We recognize that a graduate education goes beyond the classroom. That’s why SMU’s Office of Research and Graduate Studies (ORGS) offers professional development workshops to meet the diverse needs of our students.
From helping you find additional funding opportunities to cultivating skills that will help you throughout your career, workshops are a great resource to enhance your experience getting a doctorate. Learn more about the types of events that we’ve recently offered to our current students.
Enhancing Communication Skills for International Students
ORGS has developed a series of inclusive hands-on workshops in partnership with Linda Evans from ESL at SMU that focus on exercising strong communication skills.
American English Pronunciation for International Students is designed to give students the opportunity to work directly with a trained instructor to refine their pronunciation skills. No preparation is required for students to attend the workshop, but they are encouraged to ask questions specific to their experience. The workshop has elements of a traditional lecture with the opportunity to interact and actively participate through modified lessons and verbal exercises that help students retain the information learned in the workshop.
Body Language and Nonverbal Communication Workshop for International Students focuses on particular body language and nonverbal communication habits and styles that are common in American culture. The goal is to help students feel more comfortable giving presentations and interacting with others on a day-to-day basis. Activities during this workshop include interactive videos, the act of “Power Posing,” and conversations on what it means to convey confidence and receptiveness through body language.
In both workshops, the small class size allows for individualization of the material and direct interaction with a dedicated professional, which proves to be an enriching experience for both students. Furthermore, students leave with a new perspective on the importance of pronunciation and body language as elements of strong and effective communication.
Technical Writing Workshops
In the Fall, we invited guest speaker Dr. Carie King from the University of Texas at Dallas to conduct two workshops focused on technical writing for students pursuing a doctoral degree in relevant fields. Because our students are at different phases in their academic career, we offer two versions: one for students early in their doctoral career who are still completing coursework and the other geared towards students who are further along in their program and finished with their classes.
Both workshops cover citations, transitions between sentences to allow the flow of narrative in paragraphs and to improve and follow the writer's logic, and concision in sentence structure.
Webinars through the National Center for Faculty Development and Diversity
With a busy class and research schedule, sometimes it’s difficult to attend professional development events in person. ORGS regularly promotes virtual events provided through the National Center for Faculty Development and Diversity (NCFDD), an independent professional development, training, mentoring organization that offers support, resources, and forums.
As a member of NCFDD, our graduate and professional students are able to access their resources at any time. We regularly communicate these relevant and informative workshops to our students through our weekly newsletter and our website.
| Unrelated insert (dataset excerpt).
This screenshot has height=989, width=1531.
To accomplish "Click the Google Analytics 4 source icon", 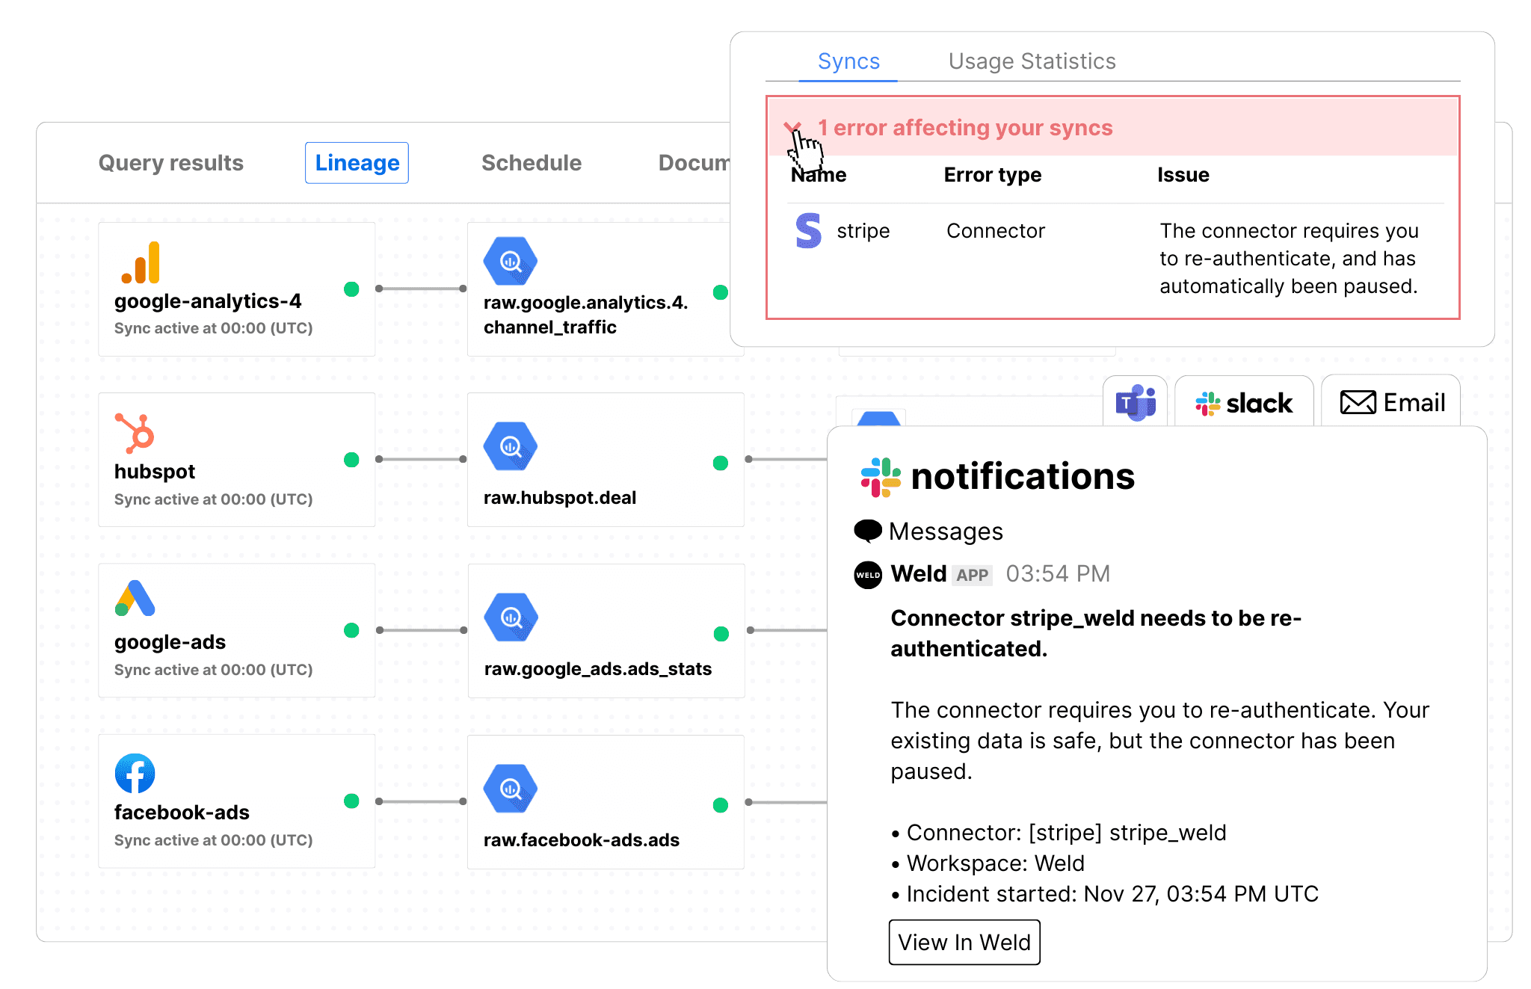I will coord(141,262).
Two webinars were particularly useful to our students this past fall. Sarah Grey hosted a webinar on the topic of Writing for a Broader Audience. This workshop helped researchers think about how to adapt their specialized writing style and convey complex ideas in clear, accessible prose such as books, magazine articles, and essays. Our students also participated in another NCFDD webinar on the topic of Networking for Introverts. Robbie Samuels taught participants how to be more strategic, effective, and inclusive when making connections and building great relationships.
Fellowship Information Sessions
Doctoral students in the humanities and social sciences often receive funding for archival or field research from government programs, charitable foundations, and other organizations. Other external sources provide fellowships to support doctoral students in the final stages of writing their dissertations. Both types of external awards-- research grants and dissertation completion fellowships-- are prestigious qualifications for doctoral students entering the job market and are therefore highly sought-after.
In Spring 2019, we will begin offering information sessions about both research grants and doctoral completion fellowships in order to help SMU doctoral students attain these competitive awards. Led by Dr. Rachel Ball-Phillips, Director of SMU’s National Student Fellowships and President's Scholars Programs, these information sessions teach graduate students about the types of research grants and dissertation completion fellowships that exist and offer tips for putting together successful applications.
The Office of Research and Graduate Studies aims to provide access to resources that help our students thrive. No matter where you are in your program, we have you covered if you are seeking ways to make your graduate education more fulfilling and successful.